Monday, March 13th, 5:30pm - The Day After
Most participants have returned to Parsons for the award ceremony. No one has any idea what to expect, and many have no clue as to what their chances are of winning. When asked, most were simply pleased to be able to participate in such an event, though quite a few conceded that they would most certainly do things differently if a chance to do it over again was provided.
Salen kicks off the ceremony with a PowerPoint overview of the event. Along with her breakdown and analysis are plenty of pictures of the teams in action, with Red Bull cans visible in practically each and every one. Afterward, Wim Stocks, the Executive Vice President of Sales and Distribution at Atari takes to the podium to say a few words, including the following: "[The games that were created] are far more interesting than anything on the market today.... there's not a single dud. It's actually scary that they were made in 24 hours." And on to the awards...
Best Audio design goes to Polymorph's title, Whirlwind Romance, with honorable mention to La Pwnistas title, Gym Jungle. Best Visual Design goes to Oh My Mosh's Fowl Frenzy, in which their strongest asset, cute character creation, proved its worth. Honorable mention goes to the Difference Engine's Moth.
As for Most Innovative Game Design, La Pwnistas wins again for Gym Jungle, while the main prize goes to the one-man band Mike Stanton, a.k.a.Team Mikey, for his game Swing, which draws a tremendous response from the crowd. Mikey is simply awestruck. Every competitor, even those who didn't win, is obviously proud and happy for Mike.
Given to the Top Overall Game, which in addition to all the free Atari games, complimentary magazine subscriptions, and prize money that all the other winners get, is the possibility of being published by Glu Mobile. The runner-up ends up being Vac-Attack, Two Bit Operation's suction-oriented puzzler. But the main award goes to The Difference Engine's Moth.

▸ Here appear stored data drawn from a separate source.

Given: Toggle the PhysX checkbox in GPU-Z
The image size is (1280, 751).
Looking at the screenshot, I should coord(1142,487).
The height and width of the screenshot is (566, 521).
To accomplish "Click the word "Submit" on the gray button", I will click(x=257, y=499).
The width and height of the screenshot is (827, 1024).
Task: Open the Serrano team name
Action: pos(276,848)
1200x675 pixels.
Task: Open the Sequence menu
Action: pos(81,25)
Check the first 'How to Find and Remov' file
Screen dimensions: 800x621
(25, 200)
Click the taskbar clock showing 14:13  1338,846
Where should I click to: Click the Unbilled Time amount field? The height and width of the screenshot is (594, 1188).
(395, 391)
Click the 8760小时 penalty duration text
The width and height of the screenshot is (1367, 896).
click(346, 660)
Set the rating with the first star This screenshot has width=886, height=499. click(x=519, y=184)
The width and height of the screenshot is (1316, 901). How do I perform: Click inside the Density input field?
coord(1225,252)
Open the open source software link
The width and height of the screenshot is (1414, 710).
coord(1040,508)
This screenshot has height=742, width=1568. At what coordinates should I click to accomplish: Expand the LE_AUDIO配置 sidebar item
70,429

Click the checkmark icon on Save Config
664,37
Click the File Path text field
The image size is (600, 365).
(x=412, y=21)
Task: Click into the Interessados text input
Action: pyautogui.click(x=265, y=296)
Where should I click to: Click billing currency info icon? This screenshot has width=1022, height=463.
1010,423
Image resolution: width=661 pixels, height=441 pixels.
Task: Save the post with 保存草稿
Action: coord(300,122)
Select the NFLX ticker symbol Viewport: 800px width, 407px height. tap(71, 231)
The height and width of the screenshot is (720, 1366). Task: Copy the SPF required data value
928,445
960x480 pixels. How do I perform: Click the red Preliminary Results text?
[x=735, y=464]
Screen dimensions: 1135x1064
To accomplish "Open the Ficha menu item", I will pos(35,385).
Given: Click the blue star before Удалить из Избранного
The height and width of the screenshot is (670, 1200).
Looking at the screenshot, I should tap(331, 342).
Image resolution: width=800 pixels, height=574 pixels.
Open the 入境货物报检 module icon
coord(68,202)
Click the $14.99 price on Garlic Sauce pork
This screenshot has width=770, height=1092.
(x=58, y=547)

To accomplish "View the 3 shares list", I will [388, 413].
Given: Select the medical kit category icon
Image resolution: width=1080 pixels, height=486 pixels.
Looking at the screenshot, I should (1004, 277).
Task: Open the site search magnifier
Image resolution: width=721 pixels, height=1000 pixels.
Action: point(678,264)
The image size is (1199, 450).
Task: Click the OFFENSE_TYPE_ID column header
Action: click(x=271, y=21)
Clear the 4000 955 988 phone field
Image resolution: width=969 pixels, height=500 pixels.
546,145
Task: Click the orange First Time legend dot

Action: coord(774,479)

After the ceremony comes the chance for everyone to bask in the glory and check out all the games. Margaret Wallace, CEO of Skunk Studios, is spotted talking to Mike Stanton, noting how impressive his game was, especially since it was the result of one person's effort in just 24 hours. And to that, a passer by responds with "And if you thought his nine-hour game was impressive, wait till you check out his fifteen-hour one!"